:: Exercise data ::

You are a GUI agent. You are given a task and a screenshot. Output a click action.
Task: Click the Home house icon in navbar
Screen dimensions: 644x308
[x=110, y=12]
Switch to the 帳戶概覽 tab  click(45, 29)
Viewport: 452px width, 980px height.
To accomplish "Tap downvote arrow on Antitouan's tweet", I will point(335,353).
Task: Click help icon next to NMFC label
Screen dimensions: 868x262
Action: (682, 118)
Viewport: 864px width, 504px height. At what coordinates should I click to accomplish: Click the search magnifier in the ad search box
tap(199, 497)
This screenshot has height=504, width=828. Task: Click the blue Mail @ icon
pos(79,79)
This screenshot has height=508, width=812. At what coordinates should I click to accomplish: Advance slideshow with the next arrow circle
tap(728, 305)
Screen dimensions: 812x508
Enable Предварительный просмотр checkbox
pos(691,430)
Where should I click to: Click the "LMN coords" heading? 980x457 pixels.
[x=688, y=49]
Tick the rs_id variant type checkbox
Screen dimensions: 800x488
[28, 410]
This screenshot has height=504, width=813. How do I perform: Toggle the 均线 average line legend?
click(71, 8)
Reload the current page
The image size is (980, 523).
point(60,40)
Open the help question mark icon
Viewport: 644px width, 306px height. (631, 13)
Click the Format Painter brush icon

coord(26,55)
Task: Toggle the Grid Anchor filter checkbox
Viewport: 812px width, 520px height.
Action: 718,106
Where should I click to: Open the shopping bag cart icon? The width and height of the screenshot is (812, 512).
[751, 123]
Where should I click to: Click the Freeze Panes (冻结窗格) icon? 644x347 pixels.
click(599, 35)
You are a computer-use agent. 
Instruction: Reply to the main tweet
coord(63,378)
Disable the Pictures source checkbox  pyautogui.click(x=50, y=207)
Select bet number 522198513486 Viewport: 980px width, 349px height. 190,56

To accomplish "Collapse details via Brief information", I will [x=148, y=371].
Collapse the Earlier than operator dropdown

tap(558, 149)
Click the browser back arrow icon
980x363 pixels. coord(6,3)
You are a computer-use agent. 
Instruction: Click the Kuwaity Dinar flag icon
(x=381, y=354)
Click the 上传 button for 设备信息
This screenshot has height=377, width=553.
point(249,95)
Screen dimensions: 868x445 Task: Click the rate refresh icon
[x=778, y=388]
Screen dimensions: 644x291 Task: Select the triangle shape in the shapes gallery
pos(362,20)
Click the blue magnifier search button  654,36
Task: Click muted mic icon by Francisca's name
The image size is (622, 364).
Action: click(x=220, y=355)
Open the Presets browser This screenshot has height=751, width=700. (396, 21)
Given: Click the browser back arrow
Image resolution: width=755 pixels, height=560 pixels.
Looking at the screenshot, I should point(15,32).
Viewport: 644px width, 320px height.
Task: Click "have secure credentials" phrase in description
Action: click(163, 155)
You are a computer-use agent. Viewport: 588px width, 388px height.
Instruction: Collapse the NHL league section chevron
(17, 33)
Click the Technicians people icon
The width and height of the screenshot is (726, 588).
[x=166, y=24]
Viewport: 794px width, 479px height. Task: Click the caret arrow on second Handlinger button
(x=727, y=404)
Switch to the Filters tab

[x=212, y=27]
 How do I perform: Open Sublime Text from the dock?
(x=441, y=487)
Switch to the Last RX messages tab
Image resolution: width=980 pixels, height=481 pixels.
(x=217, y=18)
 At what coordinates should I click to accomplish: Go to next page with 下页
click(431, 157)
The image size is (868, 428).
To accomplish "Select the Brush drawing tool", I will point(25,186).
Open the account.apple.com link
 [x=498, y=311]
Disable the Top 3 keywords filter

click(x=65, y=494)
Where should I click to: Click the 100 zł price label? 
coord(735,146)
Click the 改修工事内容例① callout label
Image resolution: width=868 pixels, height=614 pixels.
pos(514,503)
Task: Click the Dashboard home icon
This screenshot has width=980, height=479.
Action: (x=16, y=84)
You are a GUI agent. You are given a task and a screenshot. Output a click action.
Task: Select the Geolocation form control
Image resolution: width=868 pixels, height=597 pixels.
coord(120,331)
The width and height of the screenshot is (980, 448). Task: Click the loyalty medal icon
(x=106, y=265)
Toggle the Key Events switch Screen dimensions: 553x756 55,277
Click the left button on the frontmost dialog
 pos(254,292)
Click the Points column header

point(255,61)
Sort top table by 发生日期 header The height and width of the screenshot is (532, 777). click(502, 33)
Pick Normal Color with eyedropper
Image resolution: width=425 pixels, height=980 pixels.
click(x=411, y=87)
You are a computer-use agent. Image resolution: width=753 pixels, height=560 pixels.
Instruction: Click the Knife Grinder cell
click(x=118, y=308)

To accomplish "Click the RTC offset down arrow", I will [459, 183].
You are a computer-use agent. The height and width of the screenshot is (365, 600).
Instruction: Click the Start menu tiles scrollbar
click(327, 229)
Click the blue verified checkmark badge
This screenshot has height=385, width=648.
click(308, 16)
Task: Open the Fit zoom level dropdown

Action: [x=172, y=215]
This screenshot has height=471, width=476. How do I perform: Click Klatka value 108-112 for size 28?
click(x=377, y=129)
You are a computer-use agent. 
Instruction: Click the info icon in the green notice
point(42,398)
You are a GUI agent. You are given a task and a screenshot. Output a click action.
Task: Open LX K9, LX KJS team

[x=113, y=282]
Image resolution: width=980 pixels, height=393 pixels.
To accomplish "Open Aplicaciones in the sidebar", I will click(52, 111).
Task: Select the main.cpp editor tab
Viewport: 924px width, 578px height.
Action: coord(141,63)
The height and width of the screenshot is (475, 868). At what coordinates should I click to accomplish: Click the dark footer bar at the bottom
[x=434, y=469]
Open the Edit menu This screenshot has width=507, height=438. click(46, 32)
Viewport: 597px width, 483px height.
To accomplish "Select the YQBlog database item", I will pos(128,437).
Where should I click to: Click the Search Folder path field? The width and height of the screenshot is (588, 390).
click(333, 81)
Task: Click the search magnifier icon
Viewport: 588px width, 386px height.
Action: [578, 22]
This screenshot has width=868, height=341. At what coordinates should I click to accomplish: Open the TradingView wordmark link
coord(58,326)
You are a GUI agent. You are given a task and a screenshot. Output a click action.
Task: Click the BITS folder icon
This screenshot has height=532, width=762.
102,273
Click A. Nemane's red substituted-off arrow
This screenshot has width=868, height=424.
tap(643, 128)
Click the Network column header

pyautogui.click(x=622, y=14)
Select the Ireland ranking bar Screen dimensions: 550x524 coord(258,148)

:::

- [Description of the task]
Write all of the data above again, exactly as given.

- [Solution for this task]
You are a GUI agent. You are given a task and a screenshot. Output a click action.
Task: Click the Home house icon in navbar
Screen dimensions: 644x308
[x=110, y=12]
Switch to the 帳戶概覽 tab  click(45, 29)
Viewport: 452px width, 980px height.
To accomplish "Tap downvote arrow on Antitouan's tweet", I will point(335,353).
Task: Click help icon next to NMFC label
Screen dimensions: 868x262
Action: (682, 118)
Viewport: 864px width, 504px height. At what coordinates should I click to accomplish: Click the search magnifier in the ad search box
tap(199, 497)
This screenshot has height=504, width=828. Task: Click the blue Mail @ icon
pos(79,79)
This screenshot has height=508, width=812. At what coordinates should I click to accomplish: Advance slideshow with the next arrow circle
tap(728, 305)
Screen dimensions: 812x508
Enable Предварительный просмотр checkbox
pos(691,430)
Where should I click to: Click the "LMN coords" heading? 980x457 pixels.
[x=688, y=49]
Tick the rs_id variant type checkbox
Screen dimensions: 800x488
[28, 410]
This screenshot has height=504, width=813. How do I perform: Toggle the 均线 average line legend?
click(71, 8)
Reload the current page
The image size is (980, 523).
point(60,40)
Open the help question mark icon
Viewport: 644px width, 306px height. (631, 13)
Click the Format Painter brush icon

coord(26,55)
Task: Toggle the Grid Anchor filter checkbox
Viewport: 812px width, 520px height.
Action: 718,106
Where should I click to: Open the shopping bag cart icon? The width and height of the screenshot is (812, 512).
[751, 123]
Where should I click to: Click the Freeze Panes (冻结窗格) icon? 644x347 pixels.
click(599, 35)
You are a computer-use agent. 
Instruction: Reply to the main tweet
coord(63,378)
Disable the Pictures source checkbox  pyautogui.click(x=50, y=207)
Select bet number 522198513486 Viewport: 980px width, 349px height. 190,56

To accomplish "Collapse details via Brief information", I will [x=148, y=371].
Collapse the Earlier than operator dropdown

tap(558, 149)
Click the browser back arrow icon
980x363 pixels. coord(6,3)
You are a computer-use agent. 
Instruction: Click the Kuwaity Dinar flag icon
(x=381, y=354)
Click the 上传 button for 设备信息
This screenshot has height=377, width=553.
point(249,95)
Screen dimensions: 868x445 Task: Click the rate refresh icon
[x=778, y=388]
Screen dimensions: 644x291 Task: Select the triangle shape in the shapes gallery
pos(362,20)
Click the blue magnifier search button  654,36
Task: Click muted mic icon by Francisca's name
The image size is (622, 364).
Action: click(x=220, y=355)
Open the Presets browser This screenshot has height=751, width=700. (396, 21)
Given: Click the browser back arrow
Image resolution: width=755 pixels, height=560 pixels.
Looking at the screenshot, I should point(15,32).
Viewport: 644px width, 320px height.
Task: Click "have secure credentials" phrase in description
Action: click(163, 155)
You are a computer-use agent. Viewport: 588px width, 388px height.
Instruction: Collapse the NHL league section chevron
(17, 33)
Click the Technicians people icon
The width and height of the screenshot is (726, 588).
[x=166, y=24]
Viewport: 794px width, 479px height. Task: Click the caret arrow on second Handlinger button
(x=727, y=404)
Switch to the Filters tab

[x=212, y=27]
 How do I perform: Open Sublime Text from the dock?
(x=441, y=487)
Switch to the Last RX messages tab
Image resolution: width=980 pixels, height=481 pixels.
(x=217, y=18)
 At what coordinates should I click to accomplish: Go to next page with 下页
click(431, 157)
The image size is (868, 428).
To accomplish "Select the Brush drawing tool", I will point(25,186).
Open the account.apple.com link
 [x=498, y=311]
Disable the Top 3 keywords filter

click(x=65, y=494)
Where should I click to: Click the 100 zł price label? 
coord(735,146)
Click the 改修工事内容例① callout label
Image resolution: width=868 pixels, height=614 pixels.
pos(514,503)
Task: Click the Dashboard home icon
This screenshot has width=980, height=479.
Action: (x=16, y=84)
You are a GUI agent. You are given a task and a screenshot. Output a click action.
Task: Select the Geolocation form control
Image resolution: width=868 pixels, height=597 pixels.
coord(120,331)
The width and height of the screenshot is (980, 448). Task: Click the loyalty medal icon
(x=106, y=265)
Toggle the Key Events switch Screen dimensions: 553x756 55,277
Click the left button on the frontmost dialog
 pos(254,292)
Click the Points column header

point(255,61)
Sort top table by 发生日期 header The height and width of the screenshot is (532, 777). click(502, 33)
Pick Normal Color with eyedropper
Image resolution: width=425 pixels, height=980 pixels.
click(x=411, y=87)
You are a computer-use agent. Image resolution: width=753 pixels, height=560 pixels.
Instruction: Click the Knife Grinder cell
click(x=118, y=308)

To accomplish "Click the RTC offset down arrow", I will [459, 183].
You are a computer-use agent. The height and width of the screenshot is (365, 600).
Instruction: Click the Start menu tiles scrollbar
click(327, 229)
Click the blue verified checkmark badge
This screenshot has height=385, width=648.
click(308, 16)
Task: Open the Fit zoom level dropdown

Action: [x=172, y=215]
This screenshot has height=471, width=476. How do I perform: Click Klatka value 108-112 for size 28?
click(x=377, y=129)
You are a computer-use agent. 
Instruction: Click the info icon in the green notice
point(42,398)
You are a GUI agent. You are given a task and a screenshot. Output a click action.
Task: Open LX K9, LX KJS team

[x=113, y=282]
Image resolution: width=980 pixels, height=393 pixels.
To accomplish "Open Aplicaciones in the sidebar", I will click(52, 111).
Task: Select the main.cpp editor tab
Viewport: 924px width, 578px height.
Action: coord(141,63)
The height and width of the screenshot is (475, 868). At what coordinates should I click to accomplish: Click the dark footer bar at the bottom
[x=434, y=469]
Open the Edit menu This screenshot has width=507, height=438. click(46, 32)
Viewport: 597px width, 483px height.
To accomplish "Select the YQBlog database item", I will pos(128,437).
Where should I click to: Click the Search Folder path field? The width and height of the screenshot is (588, 390).
click(333, 81)
Task: Click the search magnifier icon
Viewport: 588px width, 386px height.
Action: [578, 22]
This screenshot has width=868, height=341. At what coordinates should I click to accomplish: Open the TradingView wordmark link
coord(58,326)
You are a GUI agent. You are given a task and a screenshot. Output a click action.
Task: Click the BITS folder icon
This screenshot has height=532, width=762.
102,273
Click A. Nemane's red substituted-off arrow
This screenshot has width=868, height=424.
tap(643, 128)
Click the Network column header

pyautogui.click(x=622, y=14)
Select the Ireland ranking bar Screen dimensions: 550x524 coord(258,148)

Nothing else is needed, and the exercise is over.